In the 1970s, interest in dance was gaining popularity. Northrop’s seating capacity and the size of its proscenium stage made it one of the only facilities in the region with the ability to present major touring dance companies. The Northrop Dance Season was established in 1970–71 and has flourished ever since.
Fast-forward to the 21st century. After years of deferred maintenance, an extensive interior revitalization of Northrop began in 2011 by the firm HGA Architects and Engineers, ARUP Acoustical and Theatrical Consulting, and JE Dunn Construction. The project closed Northrop for three years but when the building reopened in 2014 to fanfare, the iconic building included many new multipurpose flexible spaces including a main theater with 2,700 seats and state-of-the-art acoustics, improved sightlines, cutting-edge technologies, and updated amenities, as well as a rehearsal studio, reception rooms, and more restrooms, concession stands and ticket windows. A second venue, the 168-seat Best Buy Theater, added flexibility for lectures, recitals, film and meetings. Since that Grand Reopening in 2014, Northrop has hosted more than 6,000 events and welcomed 1 million people through its doors. It continues to expand its K-12 programming with student matinees and educational resources for students and educators.

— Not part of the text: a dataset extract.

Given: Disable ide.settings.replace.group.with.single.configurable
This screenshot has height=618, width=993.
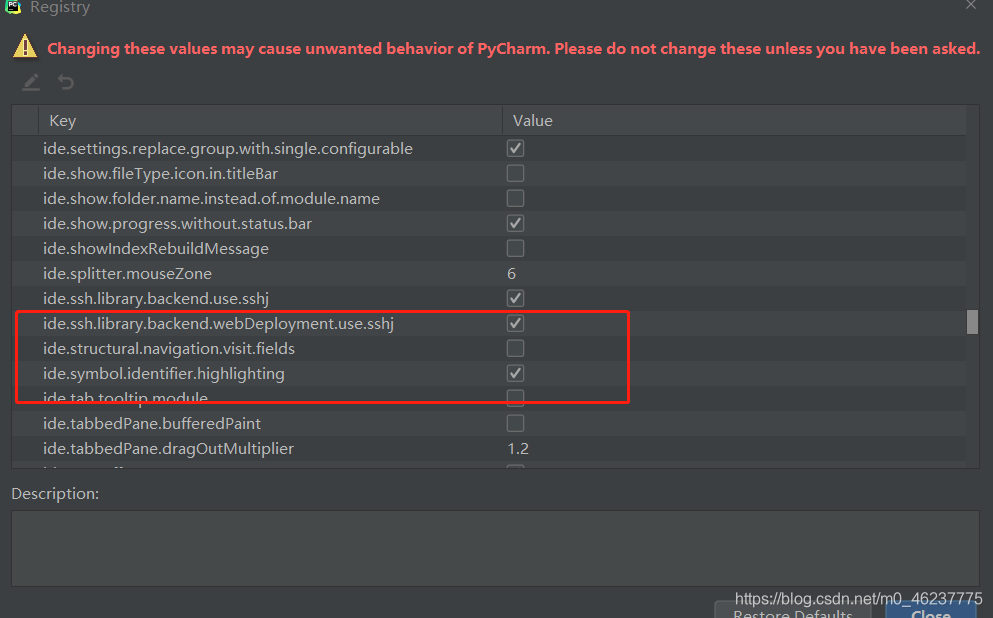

In 2020, as the COVID-19 pandemic resulted in many event cancelations, Northrop worked closely with artists and sponsors to offer new ways of delivering programming online with extended viewing dates and added accessibility features.
— Edited from research and writing by Laura Weber
On the occasion of the twenty-fifth anniversary of the University Artists Course in 1944, its impresario, Verna Golden Scott, wrote, “It would be difficult to enumerate many artists of the past two decades who have not appeared on the University Artists Course.” Half a century later, Scott’s assessment is equally applicable to Northrop Memorial Auditorium, the Artists Course's long time home.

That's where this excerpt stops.